Movie Review: Lymelife

American suburbia not so quiet - but you knew that already

Let’s be clear – Lymelife is not a bad movie. On the contrary, it’s a well made movie on a tiny budget, starring a string of fine character actors with a clutch of awards between them. It’s even executive produced by Martin Scorsese. But it’s still one of the most derivative pieces I’ve ever seen.

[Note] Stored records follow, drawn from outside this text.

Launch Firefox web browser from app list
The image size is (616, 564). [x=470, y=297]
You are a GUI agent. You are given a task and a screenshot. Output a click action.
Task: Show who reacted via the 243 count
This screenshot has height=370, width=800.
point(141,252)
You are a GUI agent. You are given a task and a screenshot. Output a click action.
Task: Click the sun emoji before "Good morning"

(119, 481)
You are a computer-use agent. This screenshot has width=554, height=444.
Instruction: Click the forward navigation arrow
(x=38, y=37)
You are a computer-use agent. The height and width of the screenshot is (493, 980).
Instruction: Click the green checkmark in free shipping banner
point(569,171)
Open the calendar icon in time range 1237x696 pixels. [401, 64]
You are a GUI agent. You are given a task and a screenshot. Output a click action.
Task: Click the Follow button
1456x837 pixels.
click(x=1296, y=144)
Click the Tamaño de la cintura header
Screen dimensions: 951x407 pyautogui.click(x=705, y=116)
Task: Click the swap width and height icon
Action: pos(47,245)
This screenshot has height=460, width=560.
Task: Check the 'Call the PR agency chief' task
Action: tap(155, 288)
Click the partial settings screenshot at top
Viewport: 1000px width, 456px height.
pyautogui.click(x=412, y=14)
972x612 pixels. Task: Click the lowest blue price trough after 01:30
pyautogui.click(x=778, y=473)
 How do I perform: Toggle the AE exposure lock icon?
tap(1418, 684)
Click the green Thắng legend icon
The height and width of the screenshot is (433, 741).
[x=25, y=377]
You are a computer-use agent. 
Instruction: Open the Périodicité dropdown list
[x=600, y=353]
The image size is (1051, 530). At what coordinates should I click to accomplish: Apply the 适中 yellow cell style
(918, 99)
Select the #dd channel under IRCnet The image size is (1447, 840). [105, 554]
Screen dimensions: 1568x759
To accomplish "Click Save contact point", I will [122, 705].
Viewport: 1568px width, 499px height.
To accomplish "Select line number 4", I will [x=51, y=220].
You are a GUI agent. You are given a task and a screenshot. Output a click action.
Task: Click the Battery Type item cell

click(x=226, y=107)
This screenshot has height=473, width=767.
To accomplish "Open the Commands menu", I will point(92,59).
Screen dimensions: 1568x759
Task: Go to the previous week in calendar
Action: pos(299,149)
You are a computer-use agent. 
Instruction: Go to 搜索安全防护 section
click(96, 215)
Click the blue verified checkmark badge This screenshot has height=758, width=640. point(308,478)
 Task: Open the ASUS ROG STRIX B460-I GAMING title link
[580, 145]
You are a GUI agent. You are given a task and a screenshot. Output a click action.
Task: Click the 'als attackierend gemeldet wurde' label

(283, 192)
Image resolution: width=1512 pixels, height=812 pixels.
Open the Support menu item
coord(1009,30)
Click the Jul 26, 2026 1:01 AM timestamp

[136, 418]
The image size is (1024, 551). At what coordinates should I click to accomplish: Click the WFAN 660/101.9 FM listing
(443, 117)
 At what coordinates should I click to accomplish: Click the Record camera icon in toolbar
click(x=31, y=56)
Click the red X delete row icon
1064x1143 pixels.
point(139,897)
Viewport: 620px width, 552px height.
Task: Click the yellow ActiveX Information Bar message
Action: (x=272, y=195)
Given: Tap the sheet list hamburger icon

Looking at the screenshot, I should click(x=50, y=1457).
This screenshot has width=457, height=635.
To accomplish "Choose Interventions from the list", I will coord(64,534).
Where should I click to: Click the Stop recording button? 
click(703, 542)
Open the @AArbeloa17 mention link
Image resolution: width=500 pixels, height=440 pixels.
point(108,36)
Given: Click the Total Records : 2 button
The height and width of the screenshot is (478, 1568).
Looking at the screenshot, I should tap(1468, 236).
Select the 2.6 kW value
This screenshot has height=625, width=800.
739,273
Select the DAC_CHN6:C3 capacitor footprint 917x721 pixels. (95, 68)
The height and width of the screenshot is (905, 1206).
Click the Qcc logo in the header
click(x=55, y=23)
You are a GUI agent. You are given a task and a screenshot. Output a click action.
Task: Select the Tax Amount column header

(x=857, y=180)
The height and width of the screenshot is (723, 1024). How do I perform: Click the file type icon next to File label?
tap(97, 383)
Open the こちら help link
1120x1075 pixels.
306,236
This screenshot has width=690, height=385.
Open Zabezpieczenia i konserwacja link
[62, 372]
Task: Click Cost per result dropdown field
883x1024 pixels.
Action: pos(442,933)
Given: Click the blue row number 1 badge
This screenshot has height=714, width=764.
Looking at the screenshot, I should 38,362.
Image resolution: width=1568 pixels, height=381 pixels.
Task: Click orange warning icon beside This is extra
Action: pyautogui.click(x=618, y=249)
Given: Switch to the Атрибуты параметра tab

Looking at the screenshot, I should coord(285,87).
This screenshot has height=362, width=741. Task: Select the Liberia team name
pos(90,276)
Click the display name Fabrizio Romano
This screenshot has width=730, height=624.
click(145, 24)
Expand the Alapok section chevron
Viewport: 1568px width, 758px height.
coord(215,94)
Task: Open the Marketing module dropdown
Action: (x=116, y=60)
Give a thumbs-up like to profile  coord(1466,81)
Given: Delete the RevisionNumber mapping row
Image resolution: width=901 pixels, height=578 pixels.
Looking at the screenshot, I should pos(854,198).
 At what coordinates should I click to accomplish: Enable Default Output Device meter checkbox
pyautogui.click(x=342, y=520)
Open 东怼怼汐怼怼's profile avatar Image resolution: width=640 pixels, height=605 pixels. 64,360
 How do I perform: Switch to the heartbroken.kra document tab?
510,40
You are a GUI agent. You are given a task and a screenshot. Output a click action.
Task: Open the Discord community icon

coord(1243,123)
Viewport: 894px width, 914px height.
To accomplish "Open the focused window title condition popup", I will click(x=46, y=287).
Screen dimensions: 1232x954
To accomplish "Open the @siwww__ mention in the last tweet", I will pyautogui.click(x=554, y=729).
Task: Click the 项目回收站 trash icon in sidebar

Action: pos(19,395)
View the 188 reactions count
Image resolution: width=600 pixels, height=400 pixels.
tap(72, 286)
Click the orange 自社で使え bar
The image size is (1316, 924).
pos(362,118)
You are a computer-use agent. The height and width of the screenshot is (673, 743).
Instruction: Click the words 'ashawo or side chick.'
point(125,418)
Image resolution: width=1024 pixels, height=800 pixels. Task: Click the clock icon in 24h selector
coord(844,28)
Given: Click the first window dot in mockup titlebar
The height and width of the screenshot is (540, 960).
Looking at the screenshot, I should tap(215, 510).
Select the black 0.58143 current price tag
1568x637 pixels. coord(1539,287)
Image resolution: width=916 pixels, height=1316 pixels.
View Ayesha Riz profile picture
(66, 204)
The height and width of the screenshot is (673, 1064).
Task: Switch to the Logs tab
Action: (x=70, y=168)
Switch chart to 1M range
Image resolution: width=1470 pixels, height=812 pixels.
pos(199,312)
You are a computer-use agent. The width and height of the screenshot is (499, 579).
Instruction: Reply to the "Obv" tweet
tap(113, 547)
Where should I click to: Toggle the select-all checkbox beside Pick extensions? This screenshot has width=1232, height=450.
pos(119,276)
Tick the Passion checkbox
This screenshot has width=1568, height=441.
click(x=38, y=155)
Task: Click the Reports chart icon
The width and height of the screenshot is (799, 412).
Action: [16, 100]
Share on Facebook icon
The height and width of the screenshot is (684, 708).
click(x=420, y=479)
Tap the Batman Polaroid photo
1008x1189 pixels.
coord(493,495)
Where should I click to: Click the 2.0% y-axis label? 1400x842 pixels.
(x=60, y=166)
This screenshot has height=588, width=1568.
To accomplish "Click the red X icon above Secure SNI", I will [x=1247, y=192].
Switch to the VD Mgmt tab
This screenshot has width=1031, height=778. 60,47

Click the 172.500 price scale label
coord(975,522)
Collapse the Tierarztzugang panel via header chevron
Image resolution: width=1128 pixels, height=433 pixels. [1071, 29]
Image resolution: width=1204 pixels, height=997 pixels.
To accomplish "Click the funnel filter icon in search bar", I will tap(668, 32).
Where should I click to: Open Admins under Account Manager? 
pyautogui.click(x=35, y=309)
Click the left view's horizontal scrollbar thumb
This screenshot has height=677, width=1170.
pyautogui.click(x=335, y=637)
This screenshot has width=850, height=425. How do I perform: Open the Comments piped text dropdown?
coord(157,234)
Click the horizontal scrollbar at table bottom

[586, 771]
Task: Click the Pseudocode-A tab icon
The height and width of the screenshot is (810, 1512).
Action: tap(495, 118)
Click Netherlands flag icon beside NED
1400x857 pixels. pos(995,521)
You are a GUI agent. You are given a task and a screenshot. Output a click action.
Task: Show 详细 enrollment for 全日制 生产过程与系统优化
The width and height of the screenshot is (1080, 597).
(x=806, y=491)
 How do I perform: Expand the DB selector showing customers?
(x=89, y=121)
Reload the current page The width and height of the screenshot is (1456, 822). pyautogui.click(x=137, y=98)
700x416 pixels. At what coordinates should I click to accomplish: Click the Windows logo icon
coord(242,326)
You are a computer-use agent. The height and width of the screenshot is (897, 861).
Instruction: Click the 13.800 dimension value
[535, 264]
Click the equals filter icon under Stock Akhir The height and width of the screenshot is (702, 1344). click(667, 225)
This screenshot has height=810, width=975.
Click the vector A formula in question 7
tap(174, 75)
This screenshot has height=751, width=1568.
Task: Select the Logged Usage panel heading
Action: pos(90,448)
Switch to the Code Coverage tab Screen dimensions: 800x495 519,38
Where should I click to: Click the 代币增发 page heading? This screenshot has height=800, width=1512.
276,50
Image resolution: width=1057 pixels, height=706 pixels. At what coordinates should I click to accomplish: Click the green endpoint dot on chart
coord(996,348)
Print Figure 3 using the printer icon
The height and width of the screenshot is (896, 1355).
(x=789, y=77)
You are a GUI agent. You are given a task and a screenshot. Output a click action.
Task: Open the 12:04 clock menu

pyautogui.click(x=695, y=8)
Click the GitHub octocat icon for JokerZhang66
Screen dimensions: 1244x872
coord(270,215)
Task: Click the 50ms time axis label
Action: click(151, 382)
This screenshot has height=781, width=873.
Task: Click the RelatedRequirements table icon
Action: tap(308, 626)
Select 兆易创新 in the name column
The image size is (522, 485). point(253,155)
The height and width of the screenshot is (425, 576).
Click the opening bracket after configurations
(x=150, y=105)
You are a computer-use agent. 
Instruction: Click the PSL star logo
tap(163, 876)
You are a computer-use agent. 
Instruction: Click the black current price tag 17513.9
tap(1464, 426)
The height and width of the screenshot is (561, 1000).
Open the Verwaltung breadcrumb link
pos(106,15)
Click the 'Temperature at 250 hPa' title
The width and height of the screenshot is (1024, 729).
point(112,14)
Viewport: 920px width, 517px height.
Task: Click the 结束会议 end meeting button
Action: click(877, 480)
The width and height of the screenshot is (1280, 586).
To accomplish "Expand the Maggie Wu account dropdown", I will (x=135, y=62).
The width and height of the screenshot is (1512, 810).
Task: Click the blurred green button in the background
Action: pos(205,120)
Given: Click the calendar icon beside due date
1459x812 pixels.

Lymelife competently depicts the dark underbelly of Long Island suburbia, in which the weeping sores of society that are lies, deceit, marital dissatisfaction and adolescent insecurity make up the bulk of the plot. Sound familiar? Then you’ve probably seen American Beauty, The Ice Storm or Igby Goes Down. And granted, it’s perfectly acceptable to be influenced by a raft of counter culture – no art that ever helms a zeitgeist or even just coasts along beside it isn’t slightly derivative. Often, it’s better that way – a referential social meme works wonders for those born more than a decade after the film was set (in this case, the 70’s). But the recognition of how painful life can be is surely a given – not a plot in itself.

Scott (Rory Culkin) is an awkward teenager in love with his infinitely more mature neighbour Adrianna (Emma Roberts). His father (Alec Baldwin) cheats, his mother knows, and the neighbours aren’t much better off – Adrianna’s father Charlie (Timothy Hutton) is ravaged by Lyme Disease, while her mother Melissa (Cynthia Nixon) struggles to hold the family together. In short, it’s a pretty depressing set up.

The title is misleading – despite a very fine, unhinged performance by Hutton, the Lyme disease motif fails to ignite, and what you’re left with is a picture of 1970’s suburban American that’s been done to death already. Though the performances are excellent – the weak link is Roberts, who has yet to impress with her blank acting style – there’s still an air of irrelevance about their lives. Rory Culkin carries the film well enough, in a constipated sort of way, but his character seems shallow – where’s the quirky personality that makes the odd looking boys get the beautiful girl? Kudos to one of the world’s most uncomfortable first time sex scenes in the history of cinema, but that the couple ended up there at all was unconvincing.

Perhaps I would have loved this film ten years ago, revered it as the loss of innocence indie gem it wants to be. But compared to meatier versions, Lymelife becomes the portly balding man sitting shyly on the sidelines of a swingers party where The Ice Storm, American Beauty and Igby Goes Down are happily swapping keys, while Holden Caulfield presides in the ether, rubbing his hands in glee.

You don’t hate the bald man – but you probably aren’t that inspired by him either. In short, voyeurism hour is over – either come up with something fresh, or pick up your own keys and go back home.